As another positive effect of our protocol, we could not find any catheter dislodgement.
In our patient collective the suture-locked pigtail configuration seems to be able
to effectively prevent catheter dislodgement. Our protocol has some other positive
effects: It is an easy and minimally invasive procedure in a closed system with rapid
clinical improvement in all patients. Regarding relapse, our protocol was able to
prevent re-expansion in all but 4 lymphoceles (relapse rate: 11 %), which is much
better than previously published results [16]
[17]. Our therapy with suction drainage failed in two patients (one with a cervical lymphocele
after lymph node excision and one with sepsis after prostatectomy). A connection between
this failure and the underlying condition of the patients could not be observed, and
due to the low number of cases (n = 2), statistical evaluation was not possible. To
investigate if the underlying entity has an influence of the rate of failure, further
investigation with larger case numbers is necessary.
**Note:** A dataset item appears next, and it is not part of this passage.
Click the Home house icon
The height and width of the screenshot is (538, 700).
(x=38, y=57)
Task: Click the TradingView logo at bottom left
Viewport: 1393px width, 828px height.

Compared to surgical procedures like marsupialization [31], the minimally invasive method of image-guided drainage has the advantage of a relatively
small access way, which corresponds to the thickness of the drainage catheter. As
a result, the interventionalist has more freedom when choosing the access trajectory
of the drainage catheter. Aspects like postoperative and/or age-related anatomical
alterations (e. g., vessel kinking or varices) as well as patient comfort (especially
given the relatively long duration of the indwelling drainage catheter) can be taken
into account when planning the access way for the drainage catheter. However, due
to the greater freedom compared to a surgical procedure and the other restrictions
mentioned above, access planning in this minimally invasive approach is harder to
standardize or formalize. Therefore, it requires more experience on the part of the
interventionalist in planning the access trajectory. The disadvantage of our protocol
is the relatively long time period of suction to ensure surface adherence. The drainage
catheter should remain for at least 4 days with vacuum suction after output had stopped.
This time period of treatment with a drainage catheter present is comparable with
some other therapy options. For lymphangiography and lymphatic embolization, the median
time to resolution was 7 days [20]. For sclerotherapy there are also quite long mean catheterization times of 11.8
days (1–60 days; [17]). We had a median time of indwelling catheter of 8.5 days until resolution. As the
procedure is not painful, most patients did not complain.
Clinical relevance of this study: Our protocol of suction drainage is an easy and
successful method to cure symptomatic lymphoceles at various locations with rapid
clinical improvement and a low tendency of relapse.